Word for word, restate the line containing "527x401 pixels. Task: Click" and all the lines that come after it in the entries below. Include nothing from before it.

━━━━━ THE INPUT

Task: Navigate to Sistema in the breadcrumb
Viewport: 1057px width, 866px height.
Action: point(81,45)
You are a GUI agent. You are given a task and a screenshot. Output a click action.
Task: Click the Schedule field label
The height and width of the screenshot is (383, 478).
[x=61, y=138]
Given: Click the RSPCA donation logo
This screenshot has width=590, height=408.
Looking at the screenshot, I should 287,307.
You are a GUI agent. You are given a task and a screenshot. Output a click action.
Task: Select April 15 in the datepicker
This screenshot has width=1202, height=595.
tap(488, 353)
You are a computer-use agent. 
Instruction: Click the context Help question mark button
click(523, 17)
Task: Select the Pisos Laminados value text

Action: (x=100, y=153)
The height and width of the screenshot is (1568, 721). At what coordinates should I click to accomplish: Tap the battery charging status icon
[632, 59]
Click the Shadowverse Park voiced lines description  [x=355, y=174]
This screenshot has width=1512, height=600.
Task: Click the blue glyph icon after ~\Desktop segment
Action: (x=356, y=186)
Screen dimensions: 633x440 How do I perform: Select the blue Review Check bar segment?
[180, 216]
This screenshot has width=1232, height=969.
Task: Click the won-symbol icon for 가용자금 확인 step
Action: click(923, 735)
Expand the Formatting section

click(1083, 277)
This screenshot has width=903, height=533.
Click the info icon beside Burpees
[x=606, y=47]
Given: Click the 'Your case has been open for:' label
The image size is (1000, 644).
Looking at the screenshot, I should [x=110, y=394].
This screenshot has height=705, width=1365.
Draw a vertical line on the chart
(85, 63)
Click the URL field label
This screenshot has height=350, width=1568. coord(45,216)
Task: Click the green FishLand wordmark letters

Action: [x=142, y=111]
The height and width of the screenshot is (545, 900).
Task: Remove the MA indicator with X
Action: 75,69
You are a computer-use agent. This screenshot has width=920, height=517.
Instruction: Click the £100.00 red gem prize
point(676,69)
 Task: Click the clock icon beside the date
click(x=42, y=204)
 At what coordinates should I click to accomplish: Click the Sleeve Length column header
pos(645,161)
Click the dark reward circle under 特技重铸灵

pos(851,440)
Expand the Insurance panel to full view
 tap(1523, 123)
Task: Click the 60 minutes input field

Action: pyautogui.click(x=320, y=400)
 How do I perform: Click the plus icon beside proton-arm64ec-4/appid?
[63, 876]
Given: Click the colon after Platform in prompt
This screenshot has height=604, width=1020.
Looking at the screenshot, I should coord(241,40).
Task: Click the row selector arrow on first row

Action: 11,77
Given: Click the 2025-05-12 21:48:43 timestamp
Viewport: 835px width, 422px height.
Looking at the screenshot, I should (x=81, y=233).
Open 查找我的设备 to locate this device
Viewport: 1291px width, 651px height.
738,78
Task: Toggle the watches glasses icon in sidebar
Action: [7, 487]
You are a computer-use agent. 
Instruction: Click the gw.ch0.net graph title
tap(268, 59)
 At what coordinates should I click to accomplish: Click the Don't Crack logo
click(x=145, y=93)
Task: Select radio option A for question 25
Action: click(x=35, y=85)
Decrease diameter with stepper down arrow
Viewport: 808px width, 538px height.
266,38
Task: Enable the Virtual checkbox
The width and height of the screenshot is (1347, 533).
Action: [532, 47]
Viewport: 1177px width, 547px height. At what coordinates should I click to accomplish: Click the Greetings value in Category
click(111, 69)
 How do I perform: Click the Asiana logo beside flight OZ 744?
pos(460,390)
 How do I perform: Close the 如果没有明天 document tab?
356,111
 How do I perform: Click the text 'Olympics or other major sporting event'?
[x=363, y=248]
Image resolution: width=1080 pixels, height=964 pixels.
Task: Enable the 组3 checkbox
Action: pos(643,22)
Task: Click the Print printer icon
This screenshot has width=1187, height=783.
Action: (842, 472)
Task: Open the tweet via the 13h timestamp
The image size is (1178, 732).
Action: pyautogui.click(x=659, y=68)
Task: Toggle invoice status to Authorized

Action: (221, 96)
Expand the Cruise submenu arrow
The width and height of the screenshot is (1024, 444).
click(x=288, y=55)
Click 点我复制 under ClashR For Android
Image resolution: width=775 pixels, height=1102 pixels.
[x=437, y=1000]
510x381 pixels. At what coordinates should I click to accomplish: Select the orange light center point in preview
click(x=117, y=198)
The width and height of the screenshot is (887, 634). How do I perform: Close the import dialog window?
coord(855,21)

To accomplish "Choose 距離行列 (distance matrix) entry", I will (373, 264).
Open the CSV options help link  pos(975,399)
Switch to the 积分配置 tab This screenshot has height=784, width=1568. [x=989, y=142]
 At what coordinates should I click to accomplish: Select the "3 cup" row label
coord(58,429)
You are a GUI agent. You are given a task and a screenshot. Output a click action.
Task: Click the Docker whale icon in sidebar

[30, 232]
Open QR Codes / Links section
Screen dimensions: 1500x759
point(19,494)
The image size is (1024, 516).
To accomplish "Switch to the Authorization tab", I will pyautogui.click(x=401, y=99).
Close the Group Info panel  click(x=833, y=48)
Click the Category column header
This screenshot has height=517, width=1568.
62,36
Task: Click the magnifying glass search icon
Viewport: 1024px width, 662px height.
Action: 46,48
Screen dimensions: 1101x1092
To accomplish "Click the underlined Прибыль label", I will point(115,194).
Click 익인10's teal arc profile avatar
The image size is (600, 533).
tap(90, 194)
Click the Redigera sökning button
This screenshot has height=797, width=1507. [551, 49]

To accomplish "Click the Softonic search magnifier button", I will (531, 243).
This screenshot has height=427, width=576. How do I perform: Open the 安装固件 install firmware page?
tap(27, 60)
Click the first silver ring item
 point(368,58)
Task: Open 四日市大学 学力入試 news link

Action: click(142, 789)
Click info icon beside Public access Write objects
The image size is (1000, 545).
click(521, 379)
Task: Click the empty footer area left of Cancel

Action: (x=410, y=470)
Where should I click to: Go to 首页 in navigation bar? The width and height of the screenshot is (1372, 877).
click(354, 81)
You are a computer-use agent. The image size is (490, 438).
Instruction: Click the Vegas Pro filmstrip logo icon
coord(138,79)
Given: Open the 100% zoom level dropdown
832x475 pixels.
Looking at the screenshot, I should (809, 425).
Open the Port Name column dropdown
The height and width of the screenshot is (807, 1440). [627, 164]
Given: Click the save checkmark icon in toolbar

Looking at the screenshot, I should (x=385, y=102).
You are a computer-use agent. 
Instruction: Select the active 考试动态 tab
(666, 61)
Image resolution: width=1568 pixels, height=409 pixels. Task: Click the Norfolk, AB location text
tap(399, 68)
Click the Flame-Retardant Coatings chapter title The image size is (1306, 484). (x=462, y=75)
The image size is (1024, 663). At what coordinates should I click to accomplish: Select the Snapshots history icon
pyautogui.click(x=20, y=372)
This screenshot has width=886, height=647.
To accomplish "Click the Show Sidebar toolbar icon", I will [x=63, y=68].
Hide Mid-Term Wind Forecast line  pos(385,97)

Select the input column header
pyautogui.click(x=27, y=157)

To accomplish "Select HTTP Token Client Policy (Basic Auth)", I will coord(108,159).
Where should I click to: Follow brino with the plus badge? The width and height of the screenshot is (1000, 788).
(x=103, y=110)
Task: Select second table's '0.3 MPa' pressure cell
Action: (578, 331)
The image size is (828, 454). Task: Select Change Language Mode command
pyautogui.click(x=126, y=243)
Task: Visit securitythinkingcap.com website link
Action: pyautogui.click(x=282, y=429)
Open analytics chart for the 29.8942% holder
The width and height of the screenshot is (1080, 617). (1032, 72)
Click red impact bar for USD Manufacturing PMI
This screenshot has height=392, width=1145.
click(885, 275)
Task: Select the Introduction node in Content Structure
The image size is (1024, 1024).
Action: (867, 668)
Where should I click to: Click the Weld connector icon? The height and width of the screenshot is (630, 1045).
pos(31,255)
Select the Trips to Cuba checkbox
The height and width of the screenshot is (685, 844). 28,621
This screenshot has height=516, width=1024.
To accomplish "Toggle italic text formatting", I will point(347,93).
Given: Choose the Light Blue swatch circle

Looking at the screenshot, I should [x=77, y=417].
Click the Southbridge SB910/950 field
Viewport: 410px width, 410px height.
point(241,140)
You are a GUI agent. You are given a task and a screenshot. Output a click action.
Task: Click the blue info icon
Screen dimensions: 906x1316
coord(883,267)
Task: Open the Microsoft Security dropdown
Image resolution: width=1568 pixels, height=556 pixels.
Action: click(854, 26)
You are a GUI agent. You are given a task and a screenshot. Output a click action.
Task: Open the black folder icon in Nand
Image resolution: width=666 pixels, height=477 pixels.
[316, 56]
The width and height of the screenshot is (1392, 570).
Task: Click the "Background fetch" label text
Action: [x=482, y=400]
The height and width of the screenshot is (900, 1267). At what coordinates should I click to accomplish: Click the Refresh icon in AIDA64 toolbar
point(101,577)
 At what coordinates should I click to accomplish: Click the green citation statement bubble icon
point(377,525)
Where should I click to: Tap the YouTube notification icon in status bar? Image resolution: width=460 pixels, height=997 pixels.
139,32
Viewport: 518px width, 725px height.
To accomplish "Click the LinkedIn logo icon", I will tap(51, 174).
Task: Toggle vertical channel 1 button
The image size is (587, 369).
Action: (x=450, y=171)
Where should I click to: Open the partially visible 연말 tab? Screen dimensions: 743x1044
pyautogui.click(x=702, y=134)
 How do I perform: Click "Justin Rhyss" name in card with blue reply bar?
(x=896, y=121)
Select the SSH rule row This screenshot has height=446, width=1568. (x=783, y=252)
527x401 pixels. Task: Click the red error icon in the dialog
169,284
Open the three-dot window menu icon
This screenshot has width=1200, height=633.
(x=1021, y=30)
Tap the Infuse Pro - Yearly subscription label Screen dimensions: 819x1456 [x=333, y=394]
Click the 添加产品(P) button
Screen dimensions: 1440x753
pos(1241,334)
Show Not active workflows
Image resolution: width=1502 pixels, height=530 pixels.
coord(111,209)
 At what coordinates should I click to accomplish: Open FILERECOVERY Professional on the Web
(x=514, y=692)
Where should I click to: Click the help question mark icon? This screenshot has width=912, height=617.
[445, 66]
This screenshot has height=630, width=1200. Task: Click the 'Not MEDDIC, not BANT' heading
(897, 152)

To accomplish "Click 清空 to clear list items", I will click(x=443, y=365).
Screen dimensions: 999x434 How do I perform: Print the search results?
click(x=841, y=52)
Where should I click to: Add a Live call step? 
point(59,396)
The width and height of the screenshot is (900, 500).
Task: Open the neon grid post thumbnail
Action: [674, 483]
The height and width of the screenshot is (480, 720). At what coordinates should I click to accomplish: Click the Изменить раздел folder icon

━━━━━━━━━━

- **EXERCISE OUTPUT**:
527x401 pixels. Task: Click the red error icon in the dialog
169,284
Open the three-dot window menu icon
This screenshot has width=1200, height=633.
(x=1021, y=30)
Tap the Infuse Pro - Yearly subscription label Screen dimensions: 819x1456 [x=333, y=394]
Click the 添加产品(P) button
Screen dimensions: 1440x753
pos(1241,334)
Show Not active workflows
Image resolution: width=1502 pixels, height=530 pixels.
coord(111,209)
 At what coordinates should I click to accomplish: Open FILERECOVERY Professional on the Web
(x=514, y=692)
Where should I click to: Click the help question mark icon? This screenshot has width=912, height=617.
[445, 66]
This screenshot has height=630, width=1200. Task: Click the 'Not MEDDIC, not BANT' heading
(897, 152)

To accomplish "Click 清空 to clear list items", I will click(x=443, y=365).
Screen dimensions: 999x434 How do I perform: Print the search results?
click(x=841, y=52)
Where should I click to: Add a Live call step? 
point(59,396)
The width and height of the screenshot is (900, 500).
Task: Open the neon grid post thumbnail
Action: [674, 483]
The height and width of the screenshot is (480, 720). At what coordinates should I click to accomplish: Click the Изменить раздел folder icon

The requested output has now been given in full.